Peter Turley as the main protagonist Peter was strong, but tended to outgun Nigel Webb as John in their physical confrontations, although it is John who comes out on top.
These are very testing roles for any actor, and Karen Trevis coaxed believable performances from all of the cast.
Their interplay in particular was good, and it was evident that the performers had worked hard to retain their characters throughout with crying, grizzling and grimaces all well observed.
The drama centres around the idle chatter, games and niggling rivalries of a group of children playing in the Forest of Dean.
One of them, Donald, becomes isolated from the group and is singled out for bullying. Despite his obvious intelligence Donald is unable to cope with the teasing and the children's games end in a horrific fire.
There is also a sort of power struggle for the number two spot in the gang between Peter and John which is resolved by a fight.
We never see the group's number one boy Wallace, which was a neat parallel of life - of everyone fighting over the lower rungs of life's social ladder.
The set included vertical ladders and a few boxes. Although there was a pram and a symbolic hay barn, the set was bare.
The sub-text is that of a group of children interpreting the adult world around them and trying to behave like grown-ups: with all the failings of their elders.

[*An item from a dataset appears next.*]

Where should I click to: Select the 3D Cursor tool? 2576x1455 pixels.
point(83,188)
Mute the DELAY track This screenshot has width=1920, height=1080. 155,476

There is racial and social prejudice, violence, name-calling, ignorance, cheating and social aspiration. Without the safe guards of civil society or the veil of social niceties, the dark side of humanity is quickly revealed.
Just as in Golding's Lord of the Flies, Potter's children turn into savages, killing a squirrel in an orgy of violence and being extremely unpleasant to each other.
Who is who in the pecking order of their social group seems to be of the utmost importance to them, and anyone who doesn't fit into this structure is bullied and picked upon.
The play has much humour and is an accurate portrayal of children - hence its enduring popularity. Street Theatre's production accentuated the humour and physical falling about.
At times this was extremely effective, but at others, the sheer physicality and an irresistible urge by some of the cast to play up their child roles to the audience meant there was unexpected and unwanted laughter.
|The cast (PhotoTechnix for Street Theatre)|
Perhaps the weakness of the production was the space. The Strode is a huge stage, and Blue Remembered Hills is really an intimate piece of work more suited to a studio area.
The clumping of the actors' shoes and boots on the stage detracted from their audibility, and the stage was not used to its full potential.
In general it was left as a huge space, with the ladders not really utilised. It was left to the imagination of the audience to see the Forest of Dean.
The action did come down into the audience at times, and the actors used a small apron at the front of the stage in one scene to create a sense of intimacy which worked well.
It should also be pointed out that, although the cast did not all have Gloucestershire accents, they did all keep their West Country vowels throughout. Something that professional actors sometimes fail to achieve.